Dashmaximalist
Well-known member
Right now . the fraudsters have a used a loophole in our phone validation, it is now closed. the sign ups have dropped to 200-300 per day. I am not sure how the Aweber email validation can help tbh.Yes, I agree the emails are incredibly valuable because gathering those would solve several issues and give us a means to contact each user whenever we wanted e.g. if a new training program was released or if we have a new campaign we would like the users to be involved with e.g. viral marketing campaign.
If we used a professional email handling service such as https://www.aweber.com then they would go through a email validation procedure. This procedure involves sending the recipient an email that they would need to click on to be validated. If the email has been used previously it will not be added to the list.

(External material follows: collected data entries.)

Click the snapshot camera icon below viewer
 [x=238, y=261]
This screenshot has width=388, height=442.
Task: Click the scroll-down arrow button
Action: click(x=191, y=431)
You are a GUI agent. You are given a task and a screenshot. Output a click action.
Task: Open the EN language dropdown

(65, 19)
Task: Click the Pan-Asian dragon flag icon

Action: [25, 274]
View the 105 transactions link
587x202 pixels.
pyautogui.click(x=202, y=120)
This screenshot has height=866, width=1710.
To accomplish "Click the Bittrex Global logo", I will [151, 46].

If they do not validate the email by clicking on the validation they are also not added to the mailing list. This means now fraudsters would have to have valid emails for each attempt of getting free DASH.
The next question is if the same person or small group of people are undertaking the fraud it is likely they would be using the same IP address or they would be using a small subset of IP addresses e.g through a VPN. I would need to check but I think the Aweber service also reports the IP address and location of the person. We could ensure that the validations could ONLY come from a Venezuela IP address and this would also eliminate the VPN issues because VPNs typically use different countries. We could make it such that the validation of the address MUST be a Venezuela IP and it must be unique.

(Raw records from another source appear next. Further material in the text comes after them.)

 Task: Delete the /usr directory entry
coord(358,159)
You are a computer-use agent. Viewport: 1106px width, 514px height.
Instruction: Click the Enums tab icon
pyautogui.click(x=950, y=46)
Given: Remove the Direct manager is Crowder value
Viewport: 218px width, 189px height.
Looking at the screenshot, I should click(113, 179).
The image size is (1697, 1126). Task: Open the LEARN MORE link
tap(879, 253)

Aweber also has guidelines on how to ensure that the addresses of emails are properly handled. Aweber servers are also whitelisted with many of the mail handling giants to ensure the mail gets through.
Adding email validation in addition to other validations may also make it considerably more difficult for fraudsters because now they would have to do the following:
a) have a source for unique SIM cards
b) continuously setup new email addressess and go through a validation for each one.

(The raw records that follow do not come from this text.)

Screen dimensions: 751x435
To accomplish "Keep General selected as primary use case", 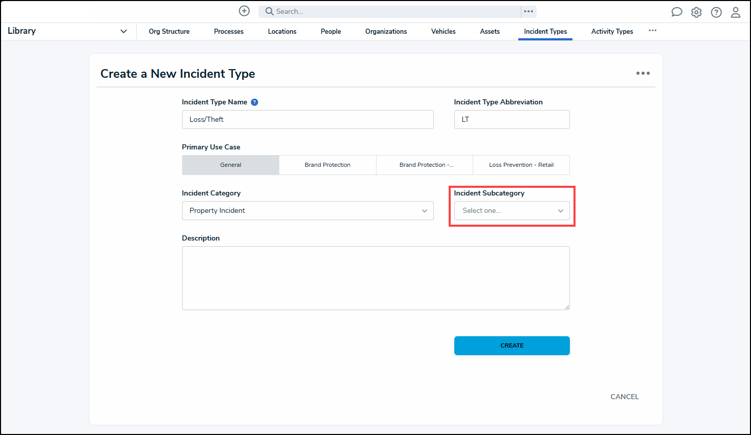I will [x=230, y=165].
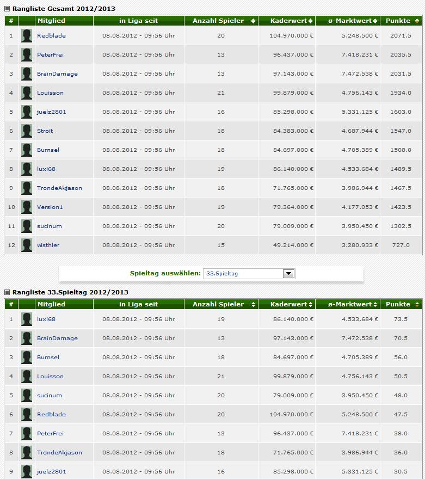425x480 pixels.
Task: Click luxi68's avatar in 33.Spieltag ranking
Action: point(27,319)
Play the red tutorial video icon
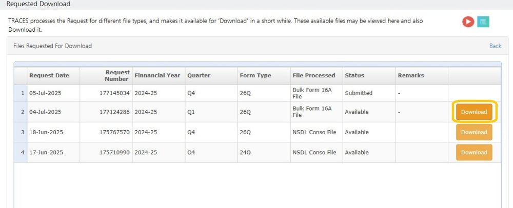 click(467, 22)
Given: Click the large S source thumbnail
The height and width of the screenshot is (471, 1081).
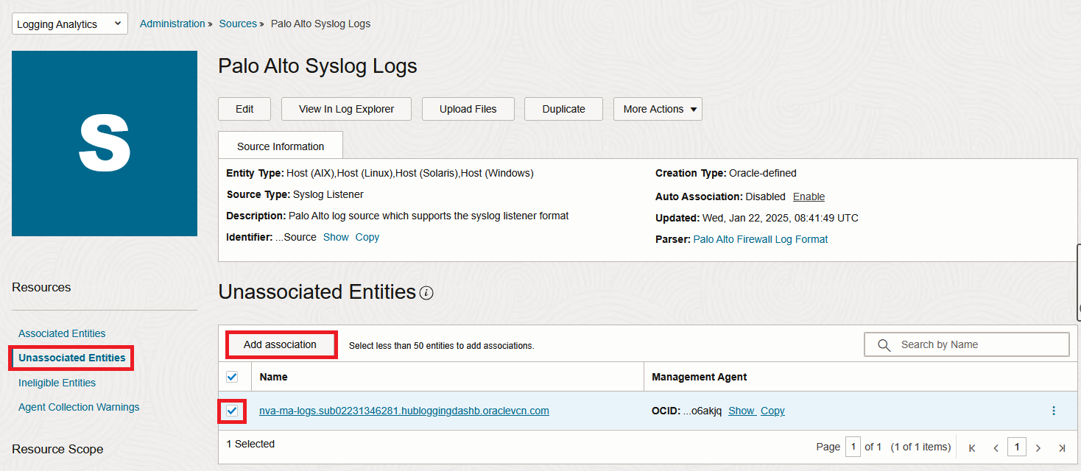Looking at the screenshot, I should (105, 144).
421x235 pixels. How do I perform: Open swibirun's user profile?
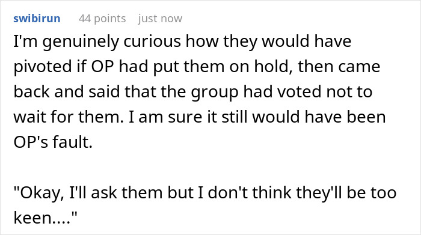[x=37, y=19]
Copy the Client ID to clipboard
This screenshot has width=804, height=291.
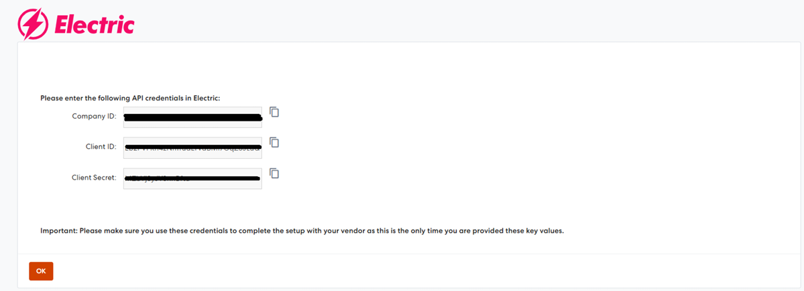tap(274, 142)
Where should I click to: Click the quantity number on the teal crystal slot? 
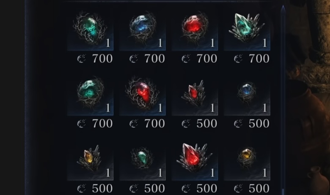point(265,43)
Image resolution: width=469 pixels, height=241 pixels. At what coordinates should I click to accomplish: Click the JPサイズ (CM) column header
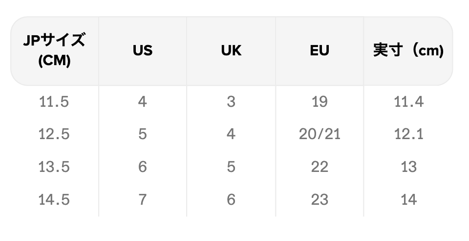[x=54, y=50]
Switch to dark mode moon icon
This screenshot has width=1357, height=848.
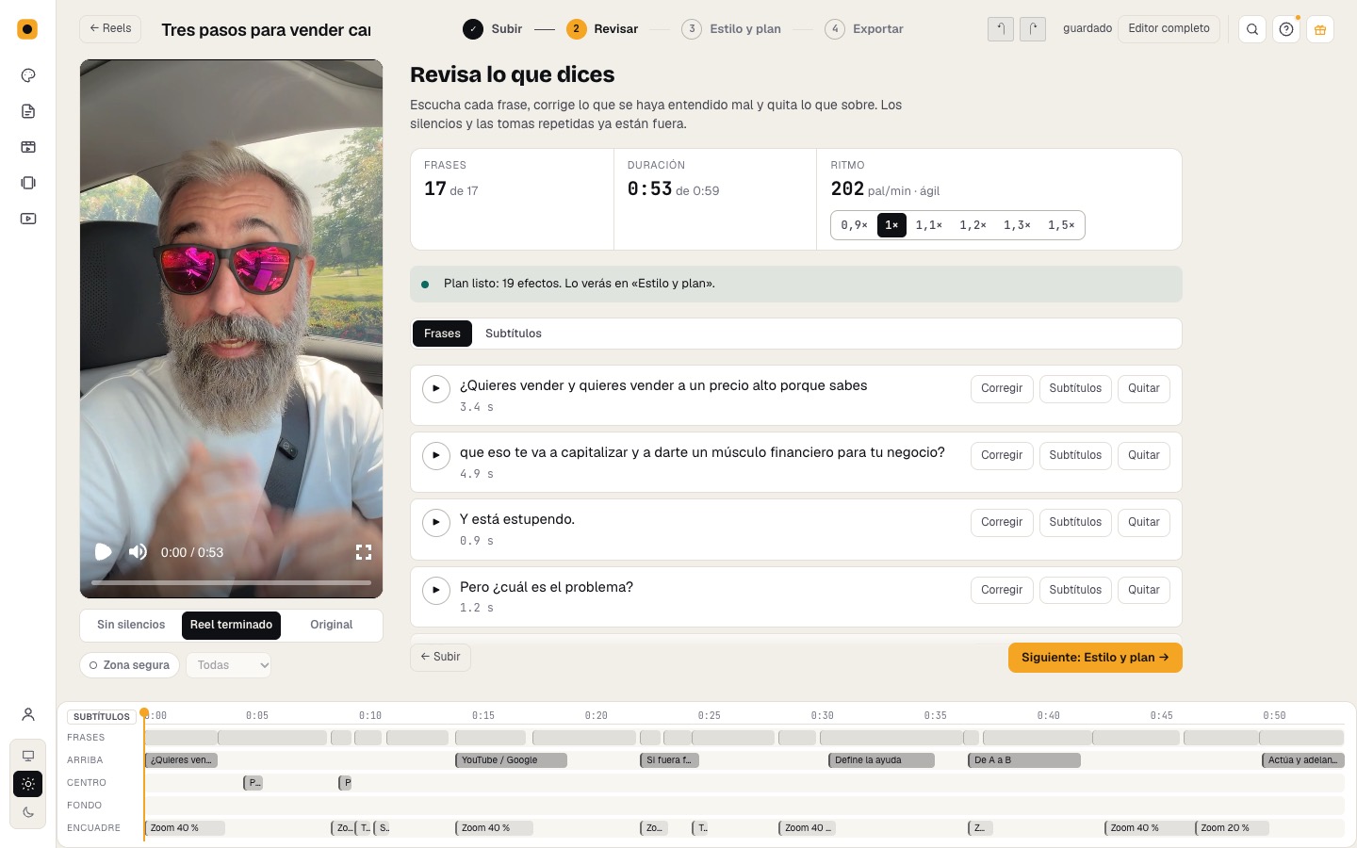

c) find a way to have unique IP addresses in Venezuela every time they sign up.
d) would have to go through a double validation procedure with Aweber where the email address is only added to the mailing list once it is validated by the owner. This is time consuming for a fraudster to do.
Now a fraudster could do all of the above however now it is beginning to be a lot more work for that $0.5
IMEI validation not SIM validation
The other thing I think we ought to consider is validating not on the SIM but on the IMEI number of the phone itself instead of SIM validation. In this way fraudsters would need to have a source to a large number of phones in order to scam the system. SMS cards are cheap. Smartphones are not. It would not be economically possible to buy phones to get $.50 worth of DASH.
I do not know if there is an automated way to validate IMEI numbers?
If we could also then find a way to automate the validation procedures of the email against an identity. The information would not need to be stored but simply validated then we wipe the data to ensure confidentiality of each user.
These are just a few first ideas.
The next step is to roll out an Android app which collects IMEI and other IDs automatically that in my opinion is the best option
Considering the privacy issues we could hash these IDs so as to not identify them if our databases get hacked.